Michael Weber als Christoph Schlingensief. Foto: Faure

Ostend (jf) – Ein Mann mit einer Strubbel-Perücke liegt lächelnd in einem Krankenbett. Er sitzt aufrecht. Hart auf dem Metallrahmen, eine Matratze fehlt. Auf seinem T-Shirt steht „Make a change“. Ein seltsames Boudoir, in dem ein seltsamer König zu einem seltsamen Lever empfängt. Im Hintergrund läuft ein spanisches Lied, spanisch klingende Lautmalerei von Helge Schneider. Der außergewöhnliche Musiker polarisiert genauso wie Christoph Schlingensief, der Aktionskünstler und Provokateur. Beide kannten einander von Jugend auf, Schneider wurde nur fünf Jahre früher geboren als Schlingensief.

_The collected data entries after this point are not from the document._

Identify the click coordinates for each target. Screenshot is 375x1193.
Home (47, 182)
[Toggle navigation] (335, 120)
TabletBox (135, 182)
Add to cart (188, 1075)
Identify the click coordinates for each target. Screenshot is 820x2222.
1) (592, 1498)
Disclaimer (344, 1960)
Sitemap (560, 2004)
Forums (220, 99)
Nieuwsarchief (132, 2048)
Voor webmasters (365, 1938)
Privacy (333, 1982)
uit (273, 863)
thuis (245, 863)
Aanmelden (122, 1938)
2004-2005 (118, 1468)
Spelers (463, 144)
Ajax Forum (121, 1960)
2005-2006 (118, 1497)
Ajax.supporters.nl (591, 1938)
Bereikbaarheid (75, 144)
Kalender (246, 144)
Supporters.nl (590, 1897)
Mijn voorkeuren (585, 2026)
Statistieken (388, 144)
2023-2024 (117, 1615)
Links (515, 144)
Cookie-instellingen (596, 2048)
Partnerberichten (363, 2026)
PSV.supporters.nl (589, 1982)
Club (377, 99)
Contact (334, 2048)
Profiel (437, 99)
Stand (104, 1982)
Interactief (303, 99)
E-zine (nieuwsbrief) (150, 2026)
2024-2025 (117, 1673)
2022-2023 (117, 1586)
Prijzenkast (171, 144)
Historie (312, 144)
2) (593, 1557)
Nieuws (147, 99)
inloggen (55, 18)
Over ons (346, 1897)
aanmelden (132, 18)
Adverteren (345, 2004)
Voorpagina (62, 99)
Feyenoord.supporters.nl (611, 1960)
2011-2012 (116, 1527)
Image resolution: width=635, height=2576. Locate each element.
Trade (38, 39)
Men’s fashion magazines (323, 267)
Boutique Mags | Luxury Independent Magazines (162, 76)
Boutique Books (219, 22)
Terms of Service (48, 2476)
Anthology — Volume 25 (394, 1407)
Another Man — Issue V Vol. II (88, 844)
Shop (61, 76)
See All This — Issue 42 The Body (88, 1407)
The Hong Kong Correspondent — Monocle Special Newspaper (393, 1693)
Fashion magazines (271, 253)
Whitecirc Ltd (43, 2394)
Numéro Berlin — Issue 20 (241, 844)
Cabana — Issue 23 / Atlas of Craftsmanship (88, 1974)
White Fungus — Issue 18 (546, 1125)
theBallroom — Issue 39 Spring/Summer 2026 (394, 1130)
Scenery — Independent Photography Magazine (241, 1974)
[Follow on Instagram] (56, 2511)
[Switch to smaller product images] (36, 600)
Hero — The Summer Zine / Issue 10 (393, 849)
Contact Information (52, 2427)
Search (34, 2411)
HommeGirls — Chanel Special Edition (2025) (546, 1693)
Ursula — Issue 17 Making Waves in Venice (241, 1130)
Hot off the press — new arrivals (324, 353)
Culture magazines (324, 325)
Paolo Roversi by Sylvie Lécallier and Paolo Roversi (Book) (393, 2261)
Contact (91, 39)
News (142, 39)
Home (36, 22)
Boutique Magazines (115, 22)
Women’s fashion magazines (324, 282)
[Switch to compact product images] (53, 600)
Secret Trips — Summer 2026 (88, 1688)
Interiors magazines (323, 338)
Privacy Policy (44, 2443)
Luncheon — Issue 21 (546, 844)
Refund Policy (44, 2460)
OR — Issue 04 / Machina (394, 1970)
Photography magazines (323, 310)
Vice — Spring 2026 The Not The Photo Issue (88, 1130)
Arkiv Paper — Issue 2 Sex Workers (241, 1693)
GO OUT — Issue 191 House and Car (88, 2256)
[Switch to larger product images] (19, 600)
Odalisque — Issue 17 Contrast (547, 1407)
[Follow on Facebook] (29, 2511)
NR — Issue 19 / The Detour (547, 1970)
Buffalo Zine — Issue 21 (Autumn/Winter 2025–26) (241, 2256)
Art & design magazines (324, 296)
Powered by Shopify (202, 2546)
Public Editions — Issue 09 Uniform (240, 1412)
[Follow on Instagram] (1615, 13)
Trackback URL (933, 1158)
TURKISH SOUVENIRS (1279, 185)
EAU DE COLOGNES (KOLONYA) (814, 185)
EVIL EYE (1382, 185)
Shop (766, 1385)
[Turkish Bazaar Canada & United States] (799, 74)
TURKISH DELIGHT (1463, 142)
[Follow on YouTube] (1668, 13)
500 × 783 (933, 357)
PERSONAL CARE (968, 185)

Ein besonderer Tag sei heute, sagt Schlingensief alias Michael Weber – beide stammen übrigens aus dem Ruhrpott –, es gehe in die Röhre. „Ich habe fast Angst davor, wieder Hoffnung zu bekommen.“ Im Januar 2008 wurde bei Schlingensief, der im Oktober 2007 48 Jahre alt geworden war, Lungenkrebs festgestellt. Der linke Lungenflügel wurde entfernt. Die Wunde blieb. „Zeige Deine Wunde“ heißt eine Rauminstallation von Joseph Beuys (1976). Beuys sagte: „Eine Wunde, die man zeigt, kann geheilt werden.“ Schlingensief zeigte seine Wunde; er thematisierte seine Krebserkrankung in einer Oper und im Tagebuch „So schön wie hier kanns im Himmel gar nicht sein“ (2008). Postum erschien 2012, zwei Jahre nach seinem Tod, Schlingensiefs autobiografisches Buch „Ich weiß, ich war’s“. Texte aus beiden Büchern sind die Grundlage für Michael Webers Stück. Der Besucher wird weniger mit einem provozierenden, sondern viel mehr mit einem nachdenklichen Schlingensief konfrontiert, der bekennt: „Ich bin gern auf der Welt.“ Das Publikum kann den Gedanken folgen, die den eigenwilligen Künstler 2009 trieben, ein Festspielhaus in Afrika aufzubauen – mit Theater, Kirche, Schule, Sozialstation. „Eins muss klar sein: Das Operndorf ist keine Hilfsorganisation, kein Entwicklungshilfe-Projekt! Und wir werden keine Leute erlösen, weder hier in Europa noch in Burkina Faso.“ Inzwischen finden in dem Operndorf offene Ateliers mit Kindern statt, es lebt – allen Unkenrufen zum Trotz.

„Gott zerstört ein Glückskind"

Schlingensief sagt im Stück: „Die größte Enttäuschung für mich ist: Gott zerstört ein Glückskind.“ Während er in einem Moment verzweifelt vor dem Krankenbett kniet, stürzt er im nächsten aufbegehrend hinaus in die Novemberkälte, sucht den Dialog mit Gott, auf dem Kopf die Dornenkrone, auf dem Fenstersims stehend wie gekreuzigt. „Dein größtes Versäumnis ist dein Vertriebssystem“, brüllt er. „Warum existiert das Leid nicht mehr als Währung?“, fragt er. Wieder in der nur wenig wärmeren Halle, schreibt Schlingensief in großen Buchstaben an die Wand: „Hiermit trete ich aus der Kunst aus.“ Das Leitmotiv von Joseph Beuys.

Die Kinder Lena-Marie, Emre und Jonas bilden inzwischen draußen einen Laternenumzug zum Martinstag. Schlingensief bietet ihnen – dem Heiligen Martin gleich – ein Kleidungsstück an. Was sie nicht wollen. Hat Schlingensief nicht schon geteilt? Seine Lunge zum Beispiel. Da ist „Parsifal“ nicht weit, die Musik ergreift: „Musik ist ein absurder Rausch“, sagt Schlingensief. Und erinnert sich an die skurrile Begegnung mit Katharina, Gudrun und Wolfgang Wagner in der Beethoven-Suite eines Berliner Hotels. Er, Schlingensief, soll 2004 den „Parsifal“ in Bayreuth inszenieren. Macht er. Auf seine Weise.

Michael Weber ist es gelungen, mit sparsamsten Requisiten und ungeheurem Körpereinsatz einen Schlingensief zu zeichnen, der weniger schockierend als vielmehr nachdenklich, aber leidenschaftlich-nachdrücklich wirkt in einer „Gesellschaft von Selbstbeschädigten und Selbstgeschädigten“, wie der Aktionskünstler, der sich in all seinen Projekten radikal persönlich einbrachte, seine Umwelt bezeichnete. Ein erstaunliches und ergreifendes Stück, das im Februar 2017 im Theater Willy Praml wieder zu sehen sein wird.